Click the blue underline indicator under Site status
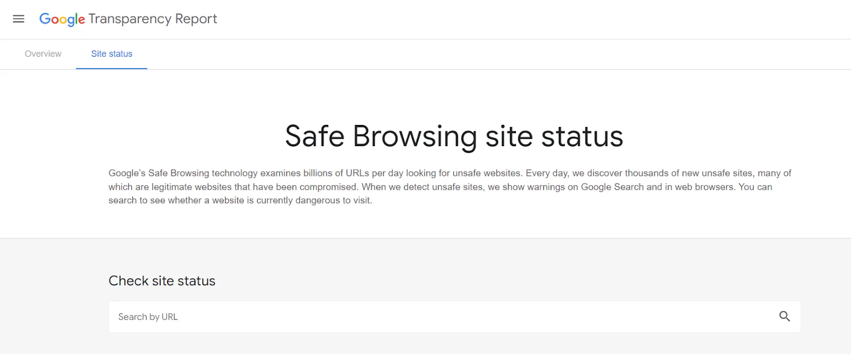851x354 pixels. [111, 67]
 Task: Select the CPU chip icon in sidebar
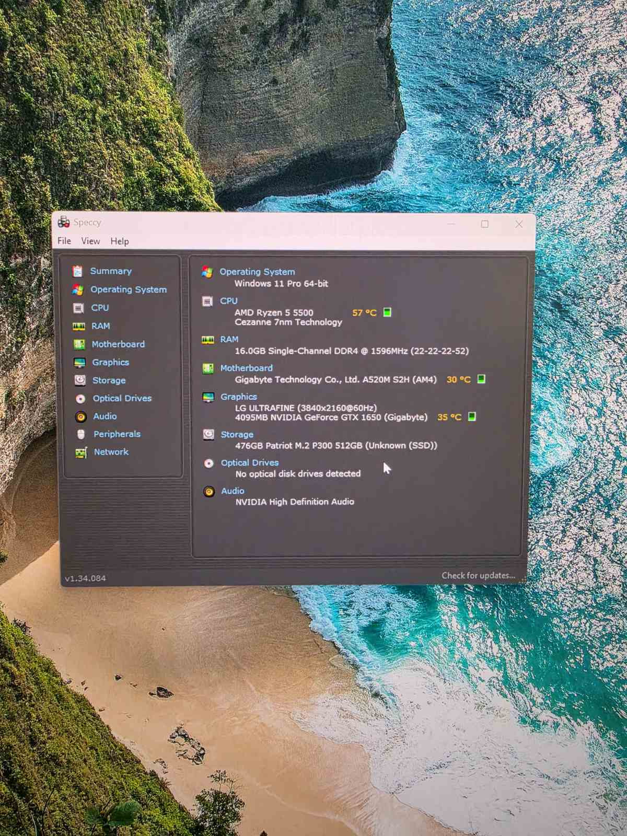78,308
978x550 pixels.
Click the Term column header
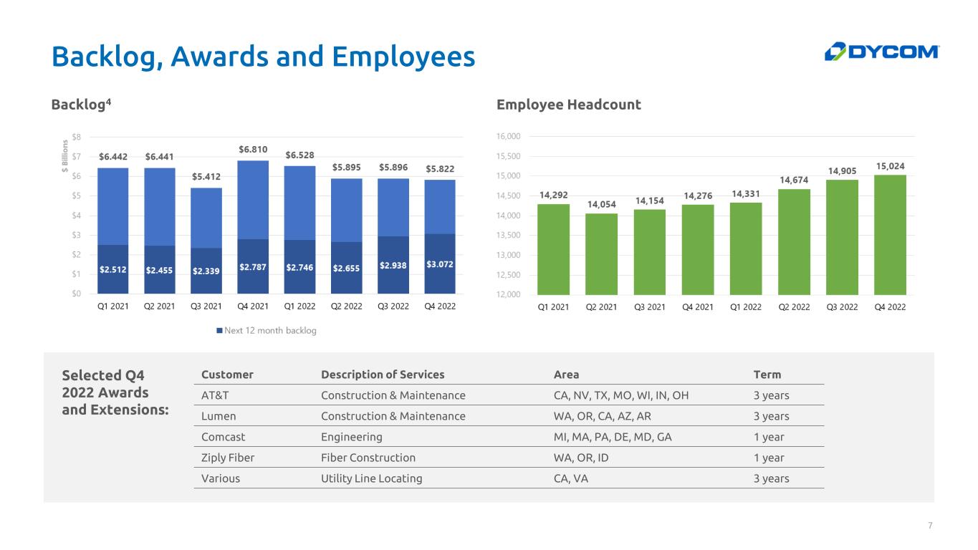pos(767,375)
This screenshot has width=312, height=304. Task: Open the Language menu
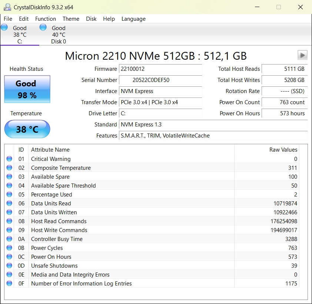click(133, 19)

·····

Description of the task - In your copy, leave out the pictures and reproduce the material above exactly.

Solution for this problem -
Click the blue underline indicator under Site status
851x354 pixels. [111, 67]
 Task: Select the CPU chip icon in sidebar
78,308
978x550 pixels.
Click the Term column header
pos(767,375)
This screenshot has width=312, height=304. Task: Open the Language menu
click(133, 19)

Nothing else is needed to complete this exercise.